I saw a bit in the Inquirer a while back about the possibility of a movie being made, and something about non-Jewish actors being cast, but then I put it out of my mind. Perhaps if I didn’t read the article or pay attention, it would simply go away? “I can’t believe they’ve made a movie,” I finally whisper.

“Oh, Margie, seriously, I swear it. Sometimes I really do think that apartment of yours is located under a rock.” She shakes her head. “You’ve at least read Anne Frank’s diary by now, haven’t you? Oh, tell me you have!” All I can think is that she’s saying it wrong—not “Frank,” like the American version of hot dog with beans, a dish that Shelby seems rather fond of, but “Frank,” rhymes with “conk,” which is what I’d like to do right about now, conk Shelby over the head with my satchel if she doesn’t stop talking. And she is still talking.

“I’m not feeling well,” I interrupt her, and that is a gross understatement. I am sweating, and my hands shake. Black spots float in front of my eyes, and I close them, then open them again, which only makes the spots turn white. “I think I better go home,” I whisper.

I disentangle my arm and take off briskly, hoping she won’t follow me. “Margie,” she calls after me. “Margie. It’s the sweater. Take off the sweater. It’s too darn hot outside.”

But I don’t stop running until I put the key in the lock, turn, and step inside my apartment.

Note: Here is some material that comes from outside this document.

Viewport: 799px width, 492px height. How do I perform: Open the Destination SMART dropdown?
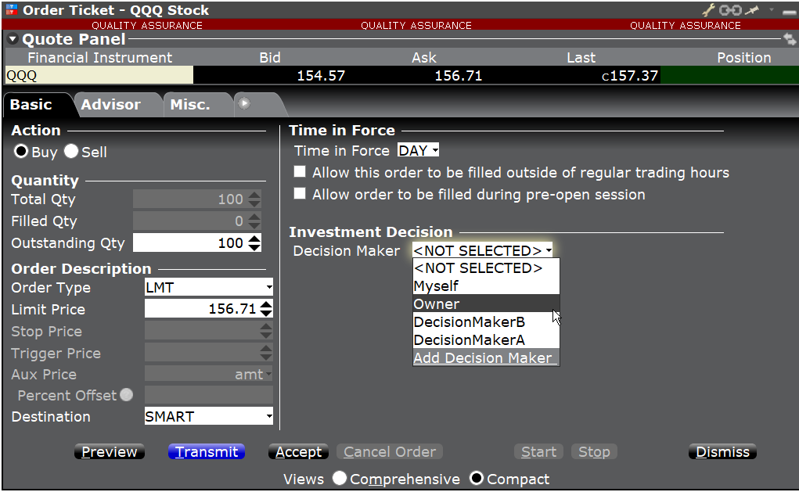209,417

IN 1959, MY STUDIO APARTMENT IS IN A FIVE-STORY BRICK building with evenly spaced square windows on Ludlow Street, in Center City, Philadelphia. The building is much wider than the buildings on the Prinsengracht, but not any higher. Philadelphia, like the canal district of Amsterdam, is a city of lower buildings, surrounded by water. Shelby told me that because of a law in the city of Philadelphia, no building can rise higher than the statue of its founder, William Penn, which sits atop City Hall. He is like a beacon, this bronze man, watching over all the smaller buildings, and in a certain way that makes me feel protected here. It is a false kind of protection, but still, I feel it nonetheless.

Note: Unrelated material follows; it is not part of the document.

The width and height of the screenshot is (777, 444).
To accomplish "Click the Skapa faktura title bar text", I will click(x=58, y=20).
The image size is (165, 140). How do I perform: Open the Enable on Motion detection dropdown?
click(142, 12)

My apartment is on the first floor, not far from the main entrance to the building, which is just the way I like it. It is a small studio, containing only a blue couch, a wooden table with two chairs, a single bed, and the tiniest of kitchens. But it is my own small studio, and in the three years I’ve lived in this apartment, it has come to feel like home.

Friday, after I have left Shelby calling for me on Market Street, I sit on the couch for a little while, letting Katze, my overweight orange tabby, knead his claws into the threads of my blue sweater, then my plaid dress. He cannot settle himself, my Katze. He can never decide exactly where he wants to sit, nor can he bring himself to chase the mice I sometimes hear scurrying in the walls. But I do not hold this against him. I cannot seem to settle myself now either, and I tap my pointy blue pump in an uneasy rhythm against the dark hardwood floorboards.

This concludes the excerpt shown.